LISTING »
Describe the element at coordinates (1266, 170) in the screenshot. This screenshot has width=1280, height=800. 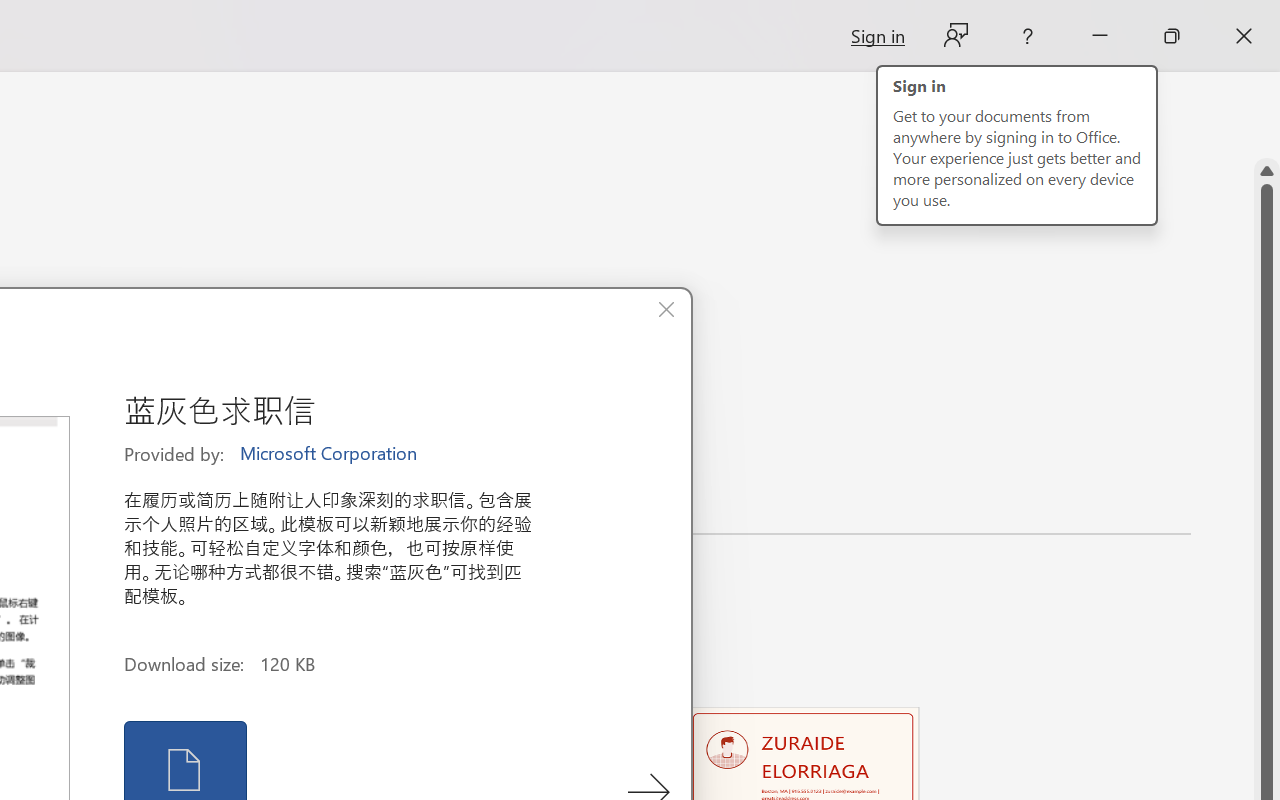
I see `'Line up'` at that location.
--
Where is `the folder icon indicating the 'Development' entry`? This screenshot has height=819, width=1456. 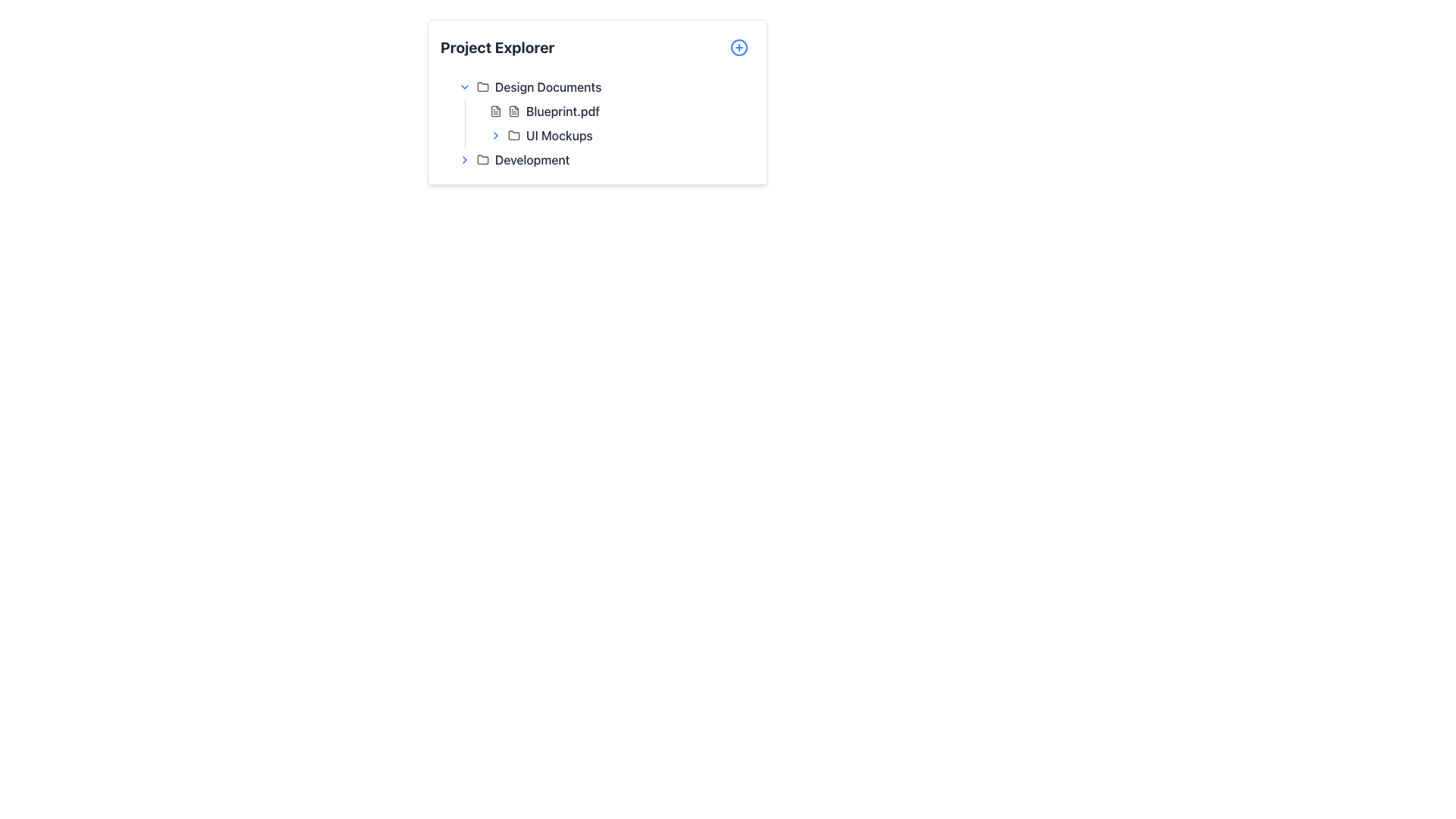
---
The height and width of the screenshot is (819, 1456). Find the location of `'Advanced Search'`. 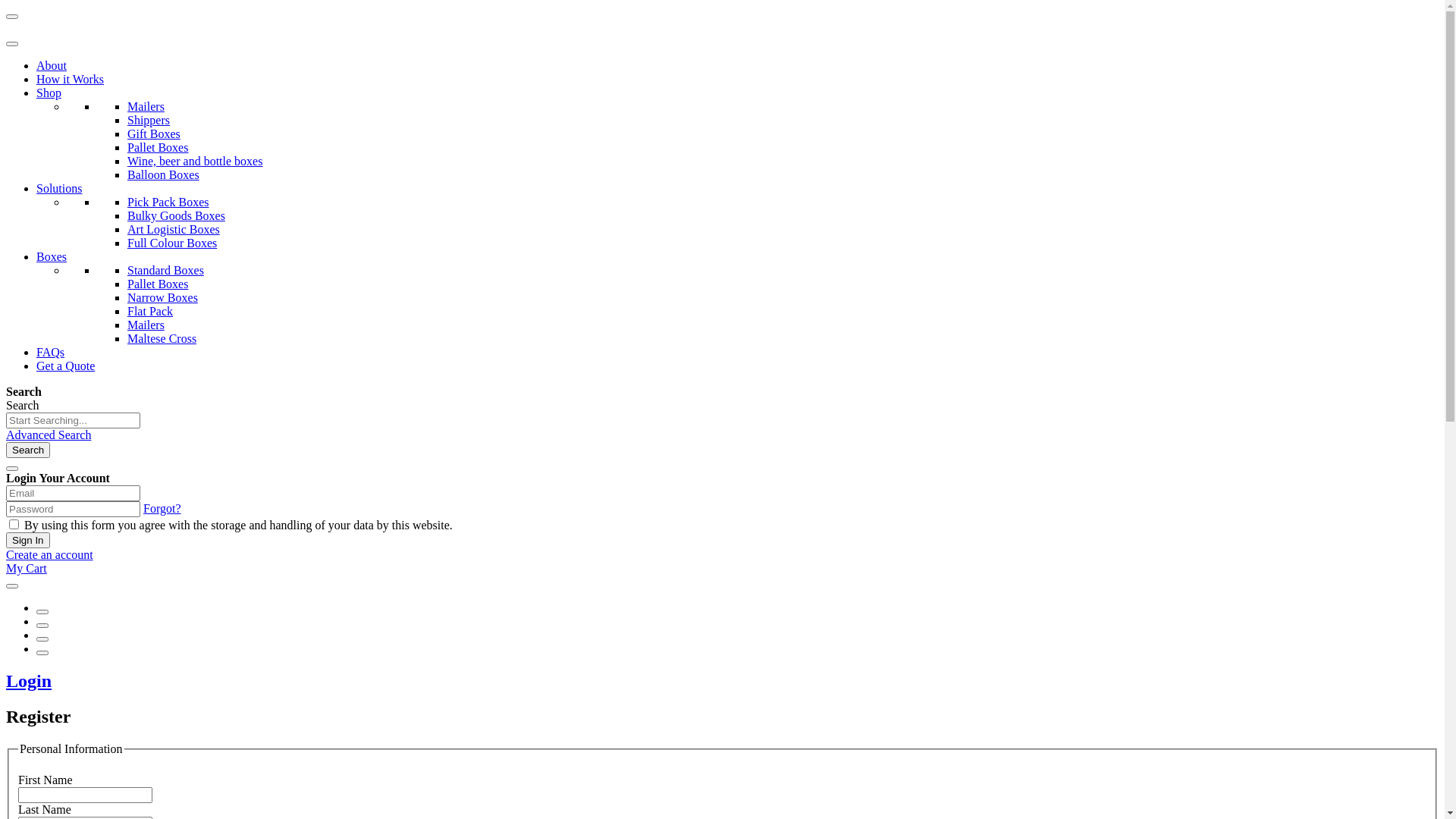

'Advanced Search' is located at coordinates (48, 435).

WHAT NEEDS TO BE DONE » Copy word for word the lines starting at the one that contains "Describe the element" and ending after the one that contains "at that location.". Leave the pictures out of your copy.

TASK SOLUTION »
Describe the element at coordinates (1266, 170) in the screenshot. This screenshot has width=1280, height=800. 
I see `'Line up'` at that location.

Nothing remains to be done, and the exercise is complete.